_ACTIVITY_
Copy verbatim the block of lines in the entries below whose first line contains "Viewport: 1262px width, 749px" and whose last line contains "has width=1024, height=714.". Leave out all other lines.

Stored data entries
○ ○ ○ ○ ○ ○ ○

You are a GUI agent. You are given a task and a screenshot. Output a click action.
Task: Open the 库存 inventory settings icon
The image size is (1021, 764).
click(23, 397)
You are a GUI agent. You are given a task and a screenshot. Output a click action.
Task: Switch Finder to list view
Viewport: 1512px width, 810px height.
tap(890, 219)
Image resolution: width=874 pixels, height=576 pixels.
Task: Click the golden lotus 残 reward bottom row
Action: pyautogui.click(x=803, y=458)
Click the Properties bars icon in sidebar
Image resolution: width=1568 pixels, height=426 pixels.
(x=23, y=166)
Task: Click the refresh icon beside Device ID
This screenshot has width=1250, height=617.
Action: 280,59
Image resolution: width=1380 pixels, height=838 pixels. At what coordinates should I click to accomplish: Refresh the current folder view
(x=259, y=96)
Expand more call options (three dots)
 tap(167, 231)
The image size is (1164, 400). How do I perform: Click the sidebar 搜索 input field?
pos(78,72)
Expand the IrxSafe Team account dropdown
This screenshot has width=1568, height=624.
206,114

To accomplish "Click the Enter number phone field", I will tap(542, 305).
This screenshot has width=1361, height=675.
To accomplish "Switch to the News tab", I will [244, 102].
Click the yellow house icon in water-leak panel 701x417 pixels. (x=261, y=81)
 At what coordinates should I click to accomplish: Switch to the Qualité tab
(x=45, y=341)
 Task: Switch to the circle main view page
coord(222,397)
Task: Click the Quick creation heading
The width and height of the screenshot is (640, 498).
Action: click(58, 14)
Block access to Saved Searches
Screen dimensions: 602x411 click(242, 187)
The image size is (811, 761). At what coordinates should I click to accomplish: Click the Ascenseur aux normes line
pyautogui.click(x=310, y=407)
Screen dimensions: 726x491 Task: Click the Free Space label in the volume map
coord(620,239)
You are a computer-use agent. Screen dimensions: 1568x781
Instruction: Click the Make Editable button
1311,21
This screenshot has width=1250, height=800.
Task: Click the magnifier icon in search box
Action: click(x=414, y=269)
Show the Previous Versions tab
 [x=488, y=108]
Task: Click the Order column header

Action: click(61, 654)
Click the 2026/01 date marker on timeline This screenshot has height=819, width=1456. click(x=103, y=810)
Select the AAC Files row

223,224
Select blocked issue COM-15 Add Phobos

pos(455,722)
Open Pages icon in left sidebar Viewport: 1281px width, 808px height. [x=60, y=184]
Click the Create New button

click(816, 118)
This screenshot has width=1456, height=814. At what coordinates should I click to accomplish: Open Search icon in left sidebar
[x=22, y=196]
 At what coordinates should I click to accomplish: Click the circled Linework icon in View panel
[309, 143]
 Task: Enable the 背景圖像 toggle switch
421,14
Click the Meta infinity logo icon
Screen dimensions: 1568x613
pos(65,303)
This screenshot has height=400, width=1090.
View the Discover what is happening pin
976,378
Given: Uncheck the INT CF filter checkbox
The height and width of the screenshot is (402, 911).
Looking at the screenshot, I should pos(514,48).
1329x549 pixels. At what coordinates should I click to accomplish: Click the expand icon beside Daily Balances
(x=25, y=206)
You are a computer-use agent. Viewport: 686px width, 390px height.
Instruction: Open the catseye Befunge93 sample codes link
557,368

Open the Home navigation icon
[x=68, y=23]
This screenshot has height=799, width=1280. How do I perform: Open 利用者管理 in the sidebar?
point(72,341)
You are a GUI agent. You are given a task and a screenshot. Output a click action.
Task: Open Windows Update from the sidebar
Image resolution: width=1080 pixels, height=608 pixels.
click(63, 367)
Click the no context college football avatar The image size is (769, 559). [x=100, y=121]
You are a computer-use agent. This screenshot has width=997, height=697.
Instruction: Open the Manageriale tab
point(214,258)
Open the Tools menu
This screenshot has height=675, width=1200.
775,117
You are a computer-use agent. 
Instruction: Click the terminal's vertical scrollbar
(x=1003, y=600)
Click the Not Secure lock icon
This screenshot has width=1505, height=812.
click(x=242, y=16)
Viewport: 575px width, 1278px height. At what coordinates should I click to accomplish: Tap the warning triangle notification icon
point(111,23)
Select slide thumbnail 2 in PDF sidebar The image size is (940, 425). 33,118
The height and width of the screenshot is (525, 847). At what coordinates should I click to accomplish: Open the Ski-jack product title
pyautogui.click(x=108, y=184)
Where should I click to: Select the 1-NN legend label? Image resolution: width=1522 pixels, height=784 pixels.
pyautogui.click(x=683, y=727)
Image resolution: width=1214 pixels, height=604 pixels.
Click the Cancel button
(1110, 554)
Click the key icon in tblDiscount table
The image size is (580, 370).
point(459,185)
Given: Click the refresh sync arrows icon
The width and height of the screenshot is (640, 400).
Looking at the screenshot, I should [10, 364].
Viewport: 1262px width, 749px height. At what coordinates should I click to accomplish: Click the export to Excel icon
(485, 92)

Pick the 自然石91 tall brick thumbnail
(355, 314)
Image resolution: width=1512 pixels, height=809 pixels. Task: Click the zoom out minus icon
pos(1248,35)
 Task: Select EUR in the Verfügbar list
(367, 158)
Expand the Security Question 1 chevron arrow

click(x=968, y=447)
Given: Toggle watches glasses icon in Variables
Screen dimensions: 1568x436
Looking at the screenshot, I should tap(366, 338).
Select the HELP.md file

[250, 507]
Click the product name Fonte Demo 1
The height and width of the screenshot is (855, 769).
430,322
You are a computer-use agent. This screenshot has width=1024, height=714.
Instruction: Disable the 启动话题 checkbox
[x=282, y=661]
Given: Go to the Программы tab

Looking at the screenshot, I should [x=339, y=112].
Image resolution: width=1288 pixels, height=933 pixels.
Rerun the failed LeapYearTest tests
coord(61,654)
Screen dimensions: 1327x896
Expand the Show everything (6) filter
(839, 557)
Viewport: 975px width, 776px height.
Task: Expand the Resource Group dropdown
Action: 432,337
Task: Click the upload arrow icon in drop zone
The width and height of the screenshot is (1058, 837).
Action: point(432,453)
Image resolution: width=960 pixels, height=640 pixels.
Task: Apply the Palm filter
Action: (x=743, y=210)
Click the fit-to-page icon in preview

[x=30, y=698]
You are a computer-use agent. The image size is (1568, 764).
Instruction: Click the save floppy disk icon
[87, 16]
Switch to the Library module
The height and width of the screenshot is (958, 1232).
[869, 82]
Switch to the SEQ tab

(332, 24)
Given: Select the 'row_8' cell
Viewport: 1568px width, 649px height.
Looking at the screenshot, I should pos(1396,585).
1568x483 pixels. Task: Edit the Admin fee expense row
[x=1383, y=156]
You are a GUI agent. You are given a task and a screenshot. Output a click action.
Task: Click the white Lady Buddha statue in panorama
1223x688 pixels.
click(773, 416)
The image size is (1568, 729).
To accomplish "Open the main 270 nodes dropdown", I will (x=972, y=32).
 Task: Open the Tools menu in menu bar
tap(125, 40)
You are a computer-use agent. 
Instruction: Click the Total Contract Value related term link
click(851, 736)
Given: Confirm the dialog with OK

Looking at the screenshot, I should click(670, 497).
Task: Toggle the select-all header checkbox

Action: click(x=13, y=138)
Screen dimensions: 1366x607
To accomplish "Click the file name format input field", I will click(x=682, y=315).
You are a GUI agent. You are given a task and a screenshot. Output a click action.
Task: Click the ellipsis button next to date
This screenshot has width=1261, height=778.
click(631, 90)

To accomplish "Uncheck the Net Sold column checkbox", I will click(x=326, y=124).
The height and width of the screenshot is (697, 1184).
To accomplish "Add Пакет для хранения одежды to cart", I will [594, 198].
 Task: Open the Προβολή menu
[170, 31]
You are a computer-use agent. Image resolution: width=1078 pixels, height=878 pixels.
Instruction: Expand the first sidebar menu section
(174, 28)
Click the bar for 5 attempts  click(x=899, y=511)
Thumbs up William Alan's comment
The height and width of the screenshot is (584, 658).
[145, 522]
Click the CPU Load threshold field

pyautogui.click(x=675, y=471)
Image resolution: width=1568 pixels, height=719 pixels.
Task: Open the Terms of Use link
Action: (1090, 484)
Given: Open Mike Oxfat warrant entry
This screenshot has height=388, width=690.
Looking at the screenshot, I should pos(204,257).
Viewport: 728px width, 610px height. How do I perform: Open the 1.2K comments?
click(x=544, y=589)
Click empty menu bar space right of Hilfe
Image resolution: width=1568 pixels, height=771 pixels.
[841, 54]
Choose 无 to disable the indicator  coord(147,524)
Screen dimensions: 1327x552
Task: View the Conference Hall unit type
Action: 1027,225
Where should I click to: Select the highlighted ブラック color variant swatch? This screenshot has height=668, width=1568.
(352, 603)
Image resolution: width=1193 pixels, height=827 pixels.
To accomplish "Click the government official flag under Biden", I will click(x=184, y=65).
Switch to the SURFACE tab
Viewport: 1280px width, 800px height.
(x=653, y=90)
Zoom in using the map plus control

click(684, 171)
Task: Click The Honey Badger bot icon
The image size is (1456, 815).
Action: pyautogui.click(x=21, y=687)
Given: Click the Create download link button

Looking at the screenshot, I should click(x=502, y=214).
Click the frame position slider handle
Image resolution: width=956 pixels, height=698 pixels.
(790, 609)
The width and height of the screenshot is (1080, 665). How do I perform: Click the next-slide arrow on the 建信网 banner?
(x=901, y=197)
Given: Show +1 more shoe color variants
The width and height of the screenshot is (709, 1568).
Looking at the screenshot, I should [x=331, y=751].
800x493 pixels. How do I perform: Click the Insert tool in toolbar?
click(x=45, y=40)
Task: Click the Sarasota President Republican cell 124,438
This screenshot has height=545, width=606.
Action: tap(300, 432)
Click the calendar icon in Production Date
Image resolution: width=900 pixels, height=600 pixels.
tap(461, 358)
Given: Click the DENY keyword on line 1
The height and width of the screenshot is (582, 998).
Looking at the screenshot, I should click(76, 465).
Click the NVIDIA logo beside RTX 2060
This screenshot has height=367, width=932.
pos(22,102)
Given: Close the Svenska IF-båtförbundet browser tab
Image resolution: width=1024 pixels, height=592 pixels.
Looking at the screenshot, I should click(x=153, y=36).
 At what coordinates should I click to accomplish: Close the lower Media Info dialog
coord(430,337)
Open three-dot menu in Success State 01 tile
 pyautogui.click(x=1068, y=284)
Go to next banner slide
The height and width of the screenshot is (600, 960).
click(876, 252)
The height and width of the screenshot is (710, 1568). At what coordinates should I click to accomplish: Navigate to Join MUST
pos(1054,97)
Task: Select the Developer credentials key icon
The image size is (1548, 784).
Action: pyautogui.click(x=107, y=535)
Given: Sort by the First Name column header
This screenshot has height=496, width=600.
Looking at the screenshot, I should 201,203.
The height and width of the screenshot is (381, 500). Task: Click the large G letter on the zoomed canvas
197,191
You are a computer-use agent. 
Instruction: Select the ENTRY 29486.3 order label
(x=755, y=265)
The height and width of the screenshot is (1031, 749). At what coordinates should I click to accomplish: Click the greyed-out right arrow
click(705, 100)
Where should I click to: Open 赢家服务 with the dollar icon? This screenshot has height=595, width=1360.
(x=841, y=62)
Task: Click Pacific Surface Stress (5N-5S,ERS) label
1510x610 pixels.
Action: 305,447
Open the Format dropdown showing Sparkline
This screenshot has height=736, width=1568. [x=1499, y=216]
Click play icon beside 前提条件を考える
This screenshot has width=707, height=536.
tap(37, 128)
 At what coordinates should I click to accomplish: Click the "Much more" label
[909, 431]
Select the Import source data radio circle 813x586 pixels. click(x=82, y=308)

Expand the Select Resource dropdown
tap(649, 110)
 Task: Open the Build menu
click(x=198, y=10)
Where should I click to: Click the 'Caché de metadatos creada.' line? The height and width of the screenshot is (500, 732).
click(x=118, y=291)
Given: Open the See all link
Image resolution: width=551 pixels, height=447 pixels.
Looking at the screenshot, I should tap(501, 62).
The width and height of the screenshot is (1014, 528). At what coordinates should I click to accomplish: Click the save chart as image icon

○ ○ ○ ○ ○ ○ ○

_EXPECTED ANSWER_
Viewport: 1262px width, 749px height. At what coordinates should I click to accomplish: Click the export to Excel icon
(485, 92)

Pick the 自然石91 tall brick thumbnail
(355, 314)
Image resolution: width=1512 pixels, height=809 pixels. Task: Click the zoom out minus icon
pos(1248,35)
 Task: Select EUR in the Verfügbar list
(367, 158)
Expand the Security Question 1 chevron arrow

click(x=968, y=447)
Given: Toggle watches glasses icon in Variables
Screen dimensions: 1568x436
Looking at the screenshot, I should tap(366, 338).
Select the HELP.md file

[250, 507]
Click the product name Fonte Demo 1
The height and width of the screenshot is (855, 769).
430,322
You are a computer-use agent. This screenshot has width=1024, height=714.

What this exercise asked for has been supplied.